Tuesday, February 12, 2013

'I'd rather be famous than righteous or holy'


‘I’d rather be famous than righteous or holy, any day’ : The Smiths- Frankly Mr Shankly
A rather apt quotation for popular culture I’d say...

Popular culture is responsible for why I can’t be a poet and make a living from it. I would love nothing more to travel Europe in large dresses, staring out of windows, drinking wine and writing about how suicidal I am over the ‘one’. But the rise of Industrialized Britain and consequently Popular culture angered the elites so much so that they applied to art an abstract rhythmic pattern to dilute its accessibility so it would maintain some intellectual value. They saw it worked because no one could understand what the fuck these guys were painting and so they applied this to literature as well.

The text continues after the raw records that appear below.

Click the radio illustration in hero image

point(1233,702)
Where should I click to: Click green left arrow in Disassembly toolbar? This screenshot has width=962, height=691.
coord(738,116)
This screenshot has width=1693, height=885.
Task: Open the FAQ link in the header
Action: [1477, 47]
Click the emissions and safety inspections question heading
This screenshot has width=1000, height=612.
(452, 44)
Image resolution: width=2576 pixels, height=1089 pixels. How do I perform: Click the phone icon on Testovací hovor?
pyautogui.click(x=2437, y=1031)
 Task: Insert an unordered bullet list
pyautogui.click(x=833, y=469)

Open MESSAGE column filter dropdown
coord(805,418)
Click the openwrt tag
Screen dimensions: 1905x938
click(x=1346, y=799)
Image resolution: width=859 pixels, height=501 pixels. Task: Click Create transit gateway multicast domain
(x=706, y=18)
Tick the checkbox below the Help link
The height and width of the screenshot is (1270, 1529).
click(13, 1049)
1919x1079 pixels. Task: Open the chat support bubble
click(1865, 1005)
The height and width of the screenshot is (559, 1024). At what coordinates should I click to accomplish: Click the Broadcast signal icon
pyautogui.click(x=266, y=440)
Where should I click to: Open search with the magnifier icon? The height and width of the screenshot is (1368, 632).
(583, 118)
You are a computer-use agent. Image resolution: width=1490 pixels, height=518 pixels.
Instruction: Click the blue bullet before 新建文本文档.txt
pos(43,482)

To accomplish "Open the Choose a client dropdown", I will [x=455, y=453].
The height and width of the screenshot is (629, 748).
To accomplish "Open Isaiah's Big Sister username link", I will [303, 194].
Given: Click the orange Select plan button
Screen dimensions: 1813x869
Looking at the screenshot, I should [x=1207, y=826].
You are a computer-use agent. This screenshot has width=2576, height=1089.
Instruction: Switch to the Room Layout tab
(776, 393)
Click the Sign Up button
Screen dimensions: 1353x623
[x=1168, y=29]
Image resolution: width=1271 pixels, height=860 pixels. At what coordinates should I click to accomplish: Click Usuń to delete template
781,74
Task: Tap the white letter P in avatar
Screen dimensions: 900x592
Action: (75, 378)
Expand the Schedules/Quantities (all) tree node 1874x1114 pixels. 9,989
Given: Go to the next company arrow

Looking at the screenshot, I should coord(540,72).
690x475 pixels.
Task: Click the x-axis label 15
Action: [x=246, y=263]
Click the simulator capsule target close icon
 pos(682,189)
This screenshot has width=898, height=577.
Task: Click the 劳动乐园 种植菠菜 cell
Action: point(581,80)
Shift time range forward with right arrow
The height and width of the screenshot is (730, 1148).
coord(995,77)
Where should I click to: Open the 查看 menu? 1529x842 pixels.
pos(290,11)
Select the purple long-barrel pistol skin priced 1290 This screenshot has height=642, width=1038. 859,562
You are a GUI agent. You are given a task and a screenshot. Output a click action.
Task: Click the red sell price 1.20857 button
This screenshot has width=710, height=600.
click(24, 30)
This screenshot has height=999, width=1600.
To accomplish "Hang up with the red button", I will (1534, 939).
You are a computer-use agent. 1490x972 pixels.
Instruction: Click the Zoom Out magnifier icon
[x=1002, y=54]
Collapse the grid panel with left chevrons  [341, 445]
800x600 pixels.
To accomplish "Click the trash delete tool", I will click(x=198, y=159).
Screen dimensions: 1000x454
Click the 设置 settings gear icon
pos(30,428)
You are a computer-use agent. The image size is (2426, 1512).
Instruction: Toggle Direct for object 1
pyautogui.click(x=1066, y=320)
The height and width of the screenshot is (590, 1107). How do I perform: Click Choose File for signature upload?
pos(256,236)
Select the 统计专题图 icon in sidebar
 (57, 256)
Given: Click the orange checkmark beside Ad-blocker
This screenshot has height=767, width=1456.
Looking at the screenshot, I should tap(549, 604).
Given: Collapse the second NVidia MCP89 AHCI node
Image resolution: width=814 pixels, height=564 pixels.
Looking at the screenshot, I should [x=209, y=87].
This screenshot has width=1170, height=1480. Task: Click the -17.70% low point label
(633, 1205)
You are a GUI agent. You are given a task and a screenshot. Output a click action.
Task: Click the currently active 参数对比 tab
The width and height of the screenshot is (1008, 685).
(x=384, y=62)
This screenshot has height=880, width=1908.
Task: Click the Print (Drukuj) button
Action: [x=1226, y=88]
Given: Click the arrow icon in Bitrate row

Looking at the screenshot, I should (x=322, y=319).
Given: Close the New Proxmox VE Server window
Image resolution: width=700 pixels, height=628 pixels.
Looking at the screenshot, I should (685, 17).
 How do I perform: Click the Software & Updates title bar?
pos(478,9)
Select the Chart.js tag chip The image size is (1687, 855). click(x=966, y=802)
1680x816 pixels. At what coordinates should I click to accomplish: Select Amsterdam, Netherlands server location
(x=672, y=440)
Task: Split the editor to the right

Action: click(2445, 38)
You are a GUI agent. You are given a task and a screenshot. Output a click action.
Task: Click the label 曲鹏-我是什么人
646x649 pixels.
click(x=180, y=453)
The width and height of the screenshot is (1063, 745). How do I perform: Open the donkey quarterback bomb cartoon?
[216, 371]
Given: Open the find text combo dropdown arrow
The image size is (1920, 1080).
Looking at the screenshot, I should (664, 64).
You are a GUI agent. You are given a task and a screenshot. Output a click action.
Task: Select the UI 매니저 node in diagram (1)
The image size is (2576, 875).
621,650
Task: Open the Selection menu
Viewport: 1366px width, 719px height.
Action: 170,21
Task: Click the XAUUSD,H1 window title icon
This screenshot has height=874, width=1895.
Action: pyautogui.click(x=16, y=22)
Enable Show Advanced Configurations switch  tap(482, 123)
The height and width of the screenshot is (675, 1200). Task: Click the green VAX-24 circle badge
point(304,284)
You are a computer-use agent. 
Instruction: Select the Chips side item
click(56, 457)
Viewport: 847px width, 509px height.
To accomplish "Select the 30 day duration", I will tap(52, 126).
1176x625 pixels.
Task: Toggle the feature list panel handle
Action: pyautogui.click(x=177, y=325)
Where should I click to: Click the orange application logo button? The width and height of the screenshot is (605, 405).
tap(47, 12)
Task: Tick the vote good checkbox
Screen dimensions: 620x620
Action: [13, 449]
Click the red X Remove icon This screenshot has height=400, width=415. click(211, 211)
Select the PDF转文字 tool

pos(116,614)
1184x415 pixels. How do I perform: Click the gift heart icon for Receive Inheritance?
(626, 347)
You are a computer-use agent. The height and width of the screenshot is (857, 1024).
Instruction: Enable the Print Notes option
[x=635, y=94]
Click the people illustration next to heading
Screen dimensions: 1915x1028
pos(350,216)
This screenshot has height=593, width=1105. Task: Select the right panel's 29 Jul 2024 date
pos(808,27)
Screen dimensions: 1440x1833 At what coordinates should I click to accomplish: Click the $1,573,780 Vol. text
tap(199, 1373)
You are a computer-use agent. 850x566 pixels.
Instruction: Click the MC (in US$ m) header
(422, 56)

Intertwined within each piece of lyrical excellence was a reference or allusion to another piece of work and so it seems you need to have read every elitist Cultural tradition writer and thoroughly understand every Greek myth and speak fluent Latin and be voiced in all matters of church doctrine, know all the ins and outs of every elitist love triangle and basically know Vagina Wolfe’s medical history to be able to understand the first paragraph of the writings of the then, lowest intellectual abilities. It is this that means the beauty of poetry was maintained over a short period but lost to most and although this was done so to keep its merit, it now means that its place in society has become overly protected and consequently almost eradicated.

I could very well blame the elites but what respectable Tory would ever do such a thing? So instead I blame the Plebeians and troglodytes for harnessing popular culture to a degree that it pushed the mistress of authentic culture, poetry, into the deepest darkest recesses of libraries and instead filled the spaces of these once fabulous writers, with Harry Potter and The Gruffalo.